Zurück nach Magalan!
Unsere Zeitmaschine ist wieder im Jahr 2022 gelandet. Sicher ist es keine große Überraschung mehr, warum Elden Ring in mir den Reiz ausgelöst hat, doch noch ein bisschen mehr Zeit in Elex 2 zu verbringen. Schließlich steckt in Elex 2 noch immer mindestens genauso viel Gothic-DNS, wie Dark-Souls-DNS in Elden Ring zu finden ist. Nichts in diesen Spielen passt sich meinem Fortschritt und meinen Fähigkeiten an und gerade deshalb spüre ich die Entwicklung meines Charakters so deutlich wie in kaum einem anderen Spiel.
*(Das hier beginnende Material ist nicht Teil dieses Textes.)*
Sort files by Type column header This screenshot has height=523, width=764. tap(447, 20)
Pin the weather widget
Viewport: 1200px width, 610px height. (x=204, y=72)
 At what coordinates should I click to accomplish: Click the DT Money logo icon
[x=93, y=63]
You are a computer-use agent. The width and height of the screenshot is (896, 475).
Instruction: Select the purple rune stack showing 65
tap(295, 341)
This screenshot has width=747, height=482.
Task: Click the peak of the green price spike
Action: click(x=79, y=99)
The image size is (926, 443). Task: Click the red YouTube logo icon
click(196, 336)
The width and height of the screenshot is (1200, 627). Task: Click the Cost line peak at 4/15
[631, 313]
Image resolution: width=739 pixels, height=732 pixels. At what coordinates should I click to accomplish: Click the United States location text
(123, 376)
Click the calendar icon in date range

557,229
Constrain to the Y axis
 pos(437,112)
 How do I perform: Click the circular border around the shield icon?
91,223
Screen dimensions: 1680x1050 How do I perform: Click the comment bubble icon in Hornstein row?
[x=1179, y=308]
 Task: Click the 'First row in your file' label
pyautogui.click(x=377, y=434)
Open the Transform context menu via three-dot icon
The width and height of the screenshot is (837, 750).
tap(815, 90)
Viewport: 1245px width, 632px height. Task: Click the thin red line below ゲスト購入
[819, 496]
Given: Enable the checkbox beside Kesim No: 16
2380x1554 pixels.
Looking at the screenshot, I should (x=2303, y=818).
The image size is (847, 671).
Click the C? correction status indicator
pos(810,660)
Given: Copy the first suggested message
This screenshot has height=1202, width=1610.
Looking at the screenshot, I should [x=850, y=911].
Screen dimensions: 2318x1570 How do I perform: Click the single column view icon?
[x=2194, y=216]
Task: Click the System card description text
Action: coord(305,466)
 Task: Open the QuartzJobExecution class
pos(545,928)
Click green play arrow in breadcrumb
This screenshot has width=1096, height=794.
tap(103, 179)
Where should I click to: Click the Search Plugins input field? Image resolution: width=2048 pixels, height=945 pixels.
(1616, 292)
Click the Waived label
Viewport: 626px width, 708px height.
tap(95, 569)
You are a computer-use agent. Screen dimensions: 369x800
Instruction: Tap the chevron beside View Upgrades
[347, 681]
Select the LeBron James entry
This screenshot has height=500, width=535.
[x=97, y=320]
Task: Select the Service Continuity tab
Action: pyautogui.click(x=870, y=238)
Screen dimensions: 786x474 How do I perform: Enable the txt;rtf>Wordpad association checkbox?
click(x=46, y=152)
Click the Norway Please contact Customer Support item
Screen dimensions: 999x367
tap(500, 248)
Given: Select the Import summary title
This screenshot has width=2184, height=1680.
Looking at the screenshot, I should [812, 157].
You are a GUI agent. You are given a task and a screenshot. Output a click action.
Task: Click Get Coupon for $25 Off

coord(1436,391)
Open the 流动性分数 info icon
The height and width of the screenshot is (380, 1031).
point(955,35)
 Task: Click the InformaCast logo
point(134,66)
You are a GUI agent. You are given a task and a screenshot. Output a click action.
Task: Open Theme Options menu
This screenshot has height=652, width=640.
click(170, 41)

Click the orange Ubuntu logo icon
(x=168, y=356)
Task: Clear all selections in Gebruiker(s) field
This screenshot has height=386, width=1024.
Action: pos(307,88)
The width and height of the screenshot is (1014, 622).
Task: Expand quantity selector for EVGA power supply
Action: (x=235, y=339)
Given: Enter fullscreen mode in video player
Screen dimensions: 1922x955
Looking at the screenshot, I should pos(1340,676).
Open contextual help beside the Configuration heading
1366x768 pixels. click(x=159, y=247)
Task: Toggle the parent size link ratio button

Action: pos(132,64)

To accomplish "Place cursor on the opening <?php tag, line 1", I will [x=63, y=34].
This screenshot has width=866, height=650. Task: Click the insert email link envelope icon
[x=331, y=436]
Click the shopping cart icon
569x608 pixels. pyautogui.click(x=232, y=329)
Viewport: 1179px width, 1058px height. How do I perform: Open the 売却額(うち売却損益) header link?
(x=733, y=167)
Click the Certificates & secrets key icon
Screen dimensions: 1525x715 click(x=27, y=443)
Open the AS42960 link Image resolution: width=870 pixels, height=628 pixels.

Eigentlich bin ich mit Elex 2 auch schon längst fertig, hab den Abspann gesehen und Magalan von den Skyands befreit. Aber glücklicherweise ist mein Questlog noch immer prall gefüllt mit Nebenbeschäftigungen, die mich über die gesamte Karte führen. Zu Fuß bin ich dorthin allerdings nicht unterwegs, denn im Laufe des Spiels konnte ich mein Jetpack immer weiter aufrüsten, sodass ich mittlerweile uneingeschränkt über die Spielwelt fliegen und selbst außerhalb der Kämpfe meine Charakterentwicklung nachvollziehbar spüren kann. Hey, genau wie in Morrowind!